In the test, a target missile, a simulated ICBM with a mock warhead, was launched without problem from Kodiak, Alaska, at 12:45 a.m. EST, a statement from the Defense Department’s Missile Defense Agency said.
However, 16 minutes later, an “unknown anomaly” led to an automatic shutdown of the interceptor missile shortly before it was to launch from the Ronald Reagan Test Site at Kwajalein Atoll in the central Pacific Ocean. The target missile crashed into the ocean.
The agency gave no other details and said program officials will review prelaunch data to determine the cause for the shutdown. Most missile launching systems are designed to shut down automatically as a safety feature, but it was unclear what tripped the system, officials said.

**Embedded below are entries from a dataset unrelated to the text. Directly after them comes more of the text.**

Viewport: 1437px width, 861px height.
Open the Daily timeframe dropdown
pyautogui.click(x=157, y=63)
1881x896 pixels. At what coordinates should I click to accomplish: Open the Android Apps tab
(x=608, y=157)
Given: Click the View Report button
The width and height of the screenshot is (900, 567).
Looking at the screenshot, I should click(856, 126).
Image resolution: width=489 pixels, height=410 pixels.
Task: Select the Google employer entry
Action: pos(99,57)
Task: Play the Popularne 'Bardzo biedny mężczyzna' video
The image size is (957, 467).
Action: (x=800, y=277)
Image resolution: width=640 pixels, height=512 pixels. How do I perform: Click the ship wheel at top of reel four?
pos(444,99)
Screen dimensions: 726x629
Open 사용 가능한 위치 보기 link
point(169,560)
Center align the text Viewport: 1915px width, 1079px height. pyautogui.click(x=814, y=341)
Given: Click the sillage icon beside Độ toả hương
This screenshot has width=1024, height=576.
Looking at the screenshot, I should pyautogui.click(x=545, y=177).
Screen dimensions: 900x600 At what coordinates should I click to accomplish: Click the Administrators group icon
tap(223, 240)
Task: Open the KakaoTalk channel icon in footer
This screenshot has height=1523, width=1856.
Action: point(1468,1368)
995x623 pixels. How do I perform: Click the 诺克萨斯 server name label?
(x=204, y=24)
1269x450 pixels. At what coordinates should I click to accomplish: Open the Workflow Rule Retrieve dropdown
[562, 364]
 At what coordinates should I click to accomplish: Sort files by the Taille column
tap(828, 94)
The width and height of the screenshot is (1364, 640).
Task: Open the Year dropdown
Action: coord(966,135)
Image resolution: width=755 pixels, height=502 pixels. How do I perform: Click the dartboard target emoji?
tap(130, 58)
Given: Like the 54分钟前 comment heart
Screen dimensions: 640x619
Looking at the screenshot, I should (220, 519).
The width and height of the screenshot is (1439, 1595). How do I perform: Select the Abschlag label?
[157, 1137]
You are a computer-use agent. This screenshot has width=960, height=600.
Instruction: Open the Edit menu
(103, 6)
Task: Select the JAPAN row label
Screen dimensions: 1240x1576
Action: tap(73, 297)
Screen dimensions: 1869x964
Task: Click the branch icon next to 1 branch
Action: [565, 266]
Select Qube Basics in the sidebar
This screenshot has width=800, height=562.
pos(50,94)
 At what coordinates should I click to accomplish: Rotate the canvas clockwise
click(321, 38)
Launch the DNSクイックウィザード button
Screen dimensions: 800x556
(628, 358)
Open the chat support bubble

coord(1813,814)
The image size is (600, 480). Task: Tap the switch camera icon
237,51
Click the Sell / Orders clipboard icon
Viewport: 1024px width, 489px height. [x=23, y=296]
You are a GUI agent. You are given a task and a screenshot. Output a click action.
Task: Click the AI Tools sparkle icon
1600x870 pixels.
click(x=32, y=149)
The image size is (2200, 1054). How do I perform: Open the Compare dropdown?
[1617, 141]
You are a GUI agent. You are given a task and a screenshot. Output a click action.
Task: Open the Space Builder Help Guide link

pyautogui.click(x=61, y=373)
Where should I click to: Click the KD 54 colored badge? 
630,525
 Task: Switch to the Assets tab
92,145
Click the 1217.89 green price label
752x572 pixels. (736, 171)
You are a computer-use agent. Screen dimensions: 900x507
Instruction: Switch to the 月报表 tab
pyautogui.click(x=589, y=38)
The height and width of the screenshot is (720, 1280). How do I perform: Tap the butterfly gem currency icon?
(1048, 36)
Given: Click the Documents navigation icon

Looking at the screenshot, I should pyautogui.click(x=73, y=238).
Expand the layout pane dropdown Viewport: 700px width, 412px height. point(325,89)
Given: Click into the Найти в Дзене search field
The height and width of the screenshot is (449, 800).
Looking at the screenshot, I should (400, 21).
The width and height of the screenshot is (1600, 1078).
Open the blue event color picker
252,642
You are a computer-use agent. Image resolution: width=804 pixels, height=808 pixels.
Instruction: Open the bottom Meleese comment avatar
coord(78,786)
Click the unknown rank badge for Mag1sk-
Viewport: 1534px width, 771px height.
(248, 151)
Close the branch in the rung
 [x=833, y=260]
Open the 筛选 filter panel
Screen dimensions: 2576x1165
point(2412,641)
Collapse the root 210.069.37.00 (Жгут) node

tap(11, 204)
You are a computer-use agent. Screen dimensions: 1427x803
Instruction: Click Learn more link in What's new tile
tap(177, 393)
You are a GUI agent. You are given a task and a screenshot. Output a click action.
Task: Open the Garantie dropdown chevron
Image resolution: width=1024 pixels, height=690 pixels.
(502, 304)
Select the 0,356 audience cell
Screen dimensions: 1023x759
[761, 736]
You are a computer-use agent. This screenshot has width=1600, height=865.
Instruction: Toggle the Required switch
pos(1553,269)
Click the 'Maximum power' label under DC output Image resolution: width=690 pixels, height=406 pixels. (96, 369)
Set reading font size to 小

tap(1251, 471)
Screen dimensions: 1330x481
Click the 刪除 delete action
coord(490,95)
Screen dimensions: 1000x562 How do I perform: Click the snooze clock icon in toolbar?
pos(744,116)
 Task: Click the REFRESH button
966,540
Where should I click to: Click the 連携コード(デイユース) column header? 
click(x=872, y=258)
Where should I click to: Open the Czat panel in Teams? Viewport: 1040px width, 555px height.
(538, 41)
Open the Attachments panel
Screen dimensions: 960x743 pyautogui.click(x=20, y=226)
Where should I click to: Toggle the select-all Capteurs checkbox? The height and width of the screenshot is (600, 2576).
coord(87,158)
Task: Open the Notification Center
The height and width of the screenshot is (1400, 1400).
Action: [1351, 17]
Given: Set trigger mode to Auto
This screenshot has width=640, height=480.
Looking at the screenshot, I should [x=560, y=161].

The test was the first full test of the system in nearly two years.The Missile Defense Agency has attempted to conduct the test several times this month, but scrubbed each one for a variety of reasons, including weather problems and a malfunction on a recovery vessel not directly related to the equipment being tested.
Philip Coyle, the Pentagon’s former chief of testing who has become a critic of the Bush administration’s missile defense plans,said the cause of the failure could have been anything from a software glitch to a major hardware malfunction. He called the failure a “serious setback.”
During the test, the interceptor was not necessarily supposed to strike the target missile, officials said, but it was possible. Instead, the primary goal was to collect data on the interceptor’s performance. Yesterday’s test was also to have been the first in which the interceptor used the same booster rocket that the operational system would use.
Because it didn’t fire, it is possible the interceptor could be used again in a future test. The $85 million test was not immediately rescheduled, nor was it clear whether it would affect the follow-on test, scheduled for the spring.
Two previous tests scheduled for this year were delayed due to technical problems. In earlier testing, which critics derided as highly scripted, the interceptors went five-for-eight when launched with the goal of hitting target missiles.
It was unclear how the failure would affect plans to put the missile defense system on alert sometime in the next two weeks. The Bush administration had made it a goal to activate the system by the end of 2004.